EXERCISE INSTRUCTIONS => All that is needed is an exact repetition of the lines from the one containing "Task: Click the" through the final line of the material, without pictures.

DATA TO USE =>
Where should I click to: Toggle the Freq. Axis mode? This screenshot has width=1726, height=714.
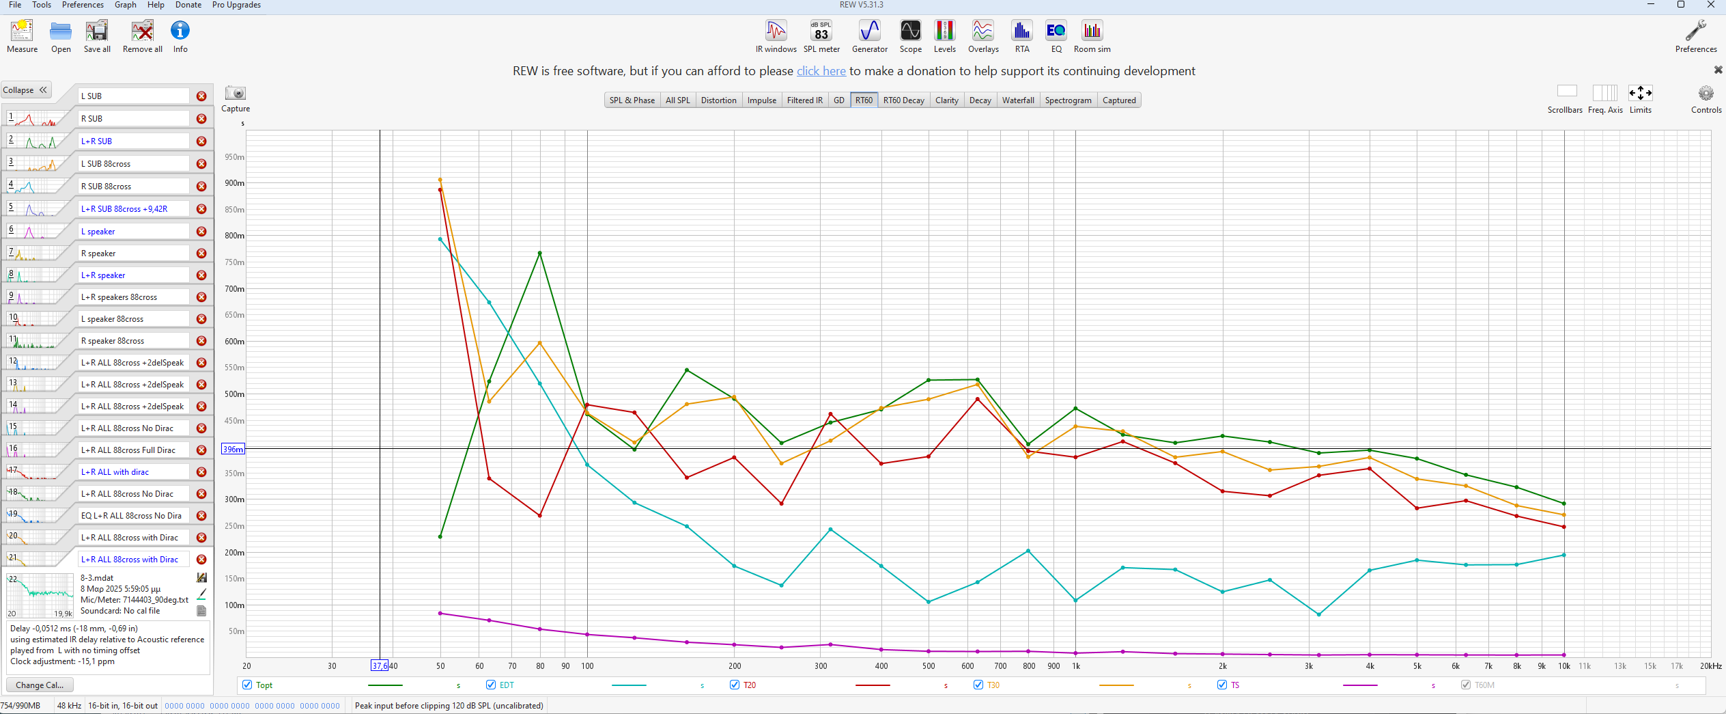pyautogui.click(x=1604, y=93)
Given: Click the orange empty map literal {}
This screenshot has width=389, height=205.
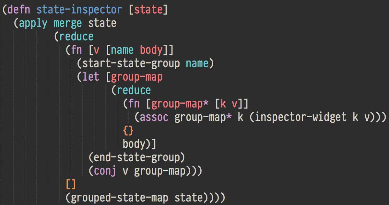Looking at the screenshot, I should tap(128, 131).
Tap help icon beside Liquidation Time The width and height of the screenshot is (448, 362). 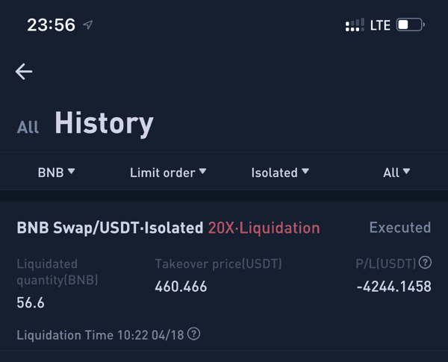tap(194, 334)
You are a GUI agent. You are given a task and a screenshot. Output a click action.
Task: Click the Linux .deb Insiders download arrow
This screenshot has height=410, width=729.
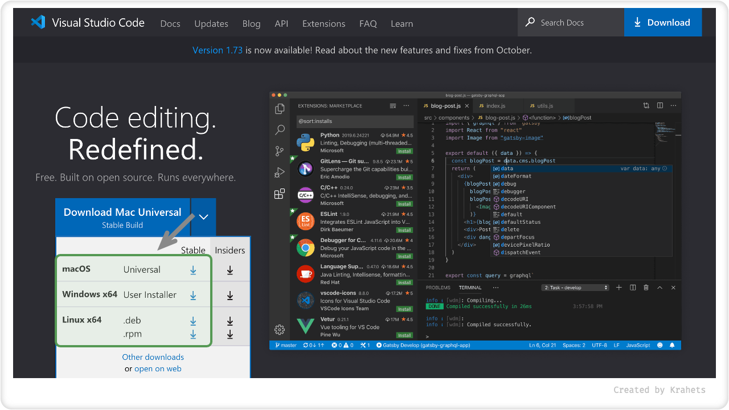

EXPECTED OUTPUT =>
Task: Click the Linux .deb Insiders download arrow
This screenshot has height=410, width=729.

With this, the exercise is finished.